• RECORDS FOR THE EXERCISE:
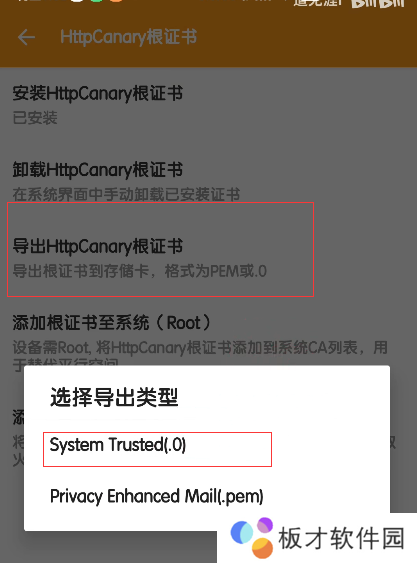Choose Privacy Enhanced Mail(.pem) option
This screenshot has height=563, width=417.
click(x=157, y=496)
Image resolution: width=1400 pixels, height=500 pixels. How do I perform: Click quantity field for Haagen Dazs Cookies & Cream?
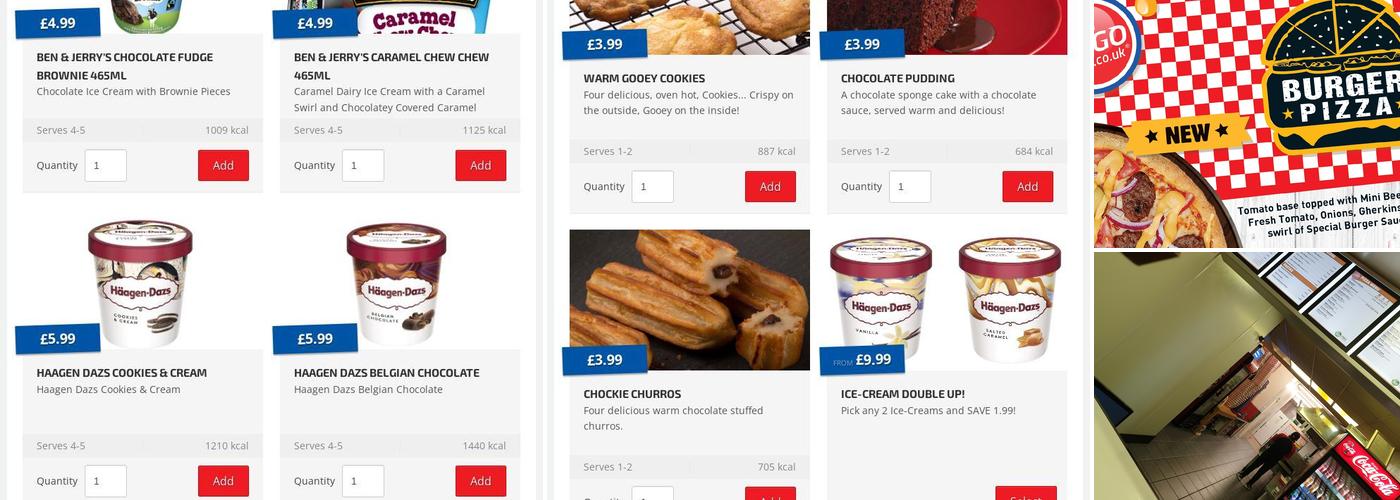click(106, 481)
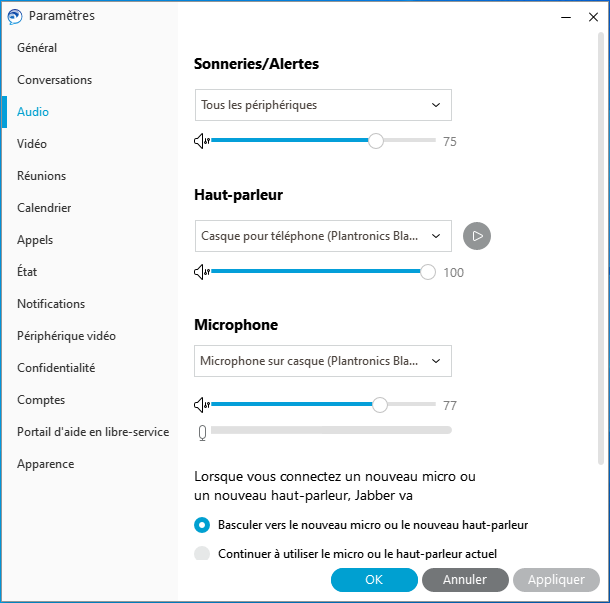Viewport: 610px width, 603px height.
Task: Open the Sonneries/Alertes device dropdown
Action: point(322,105)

• EXERCISE DETAILS:
Here the job is to retype exactly the lines that start at the one containing "Image resolution: width=1400" and run through the end of the records above, leaving out pictures.

• RESPONSE:
Image resolution: width=1400 pixels, height=500 pixels. How do I perform: Click quantity field for Haagen Dazs Cookies & Cream?
click(106, 481)
Viewport: 610px width, 603px height.
Task: Open the Sonneries/Alertes device dropdown
Action: point(322,105)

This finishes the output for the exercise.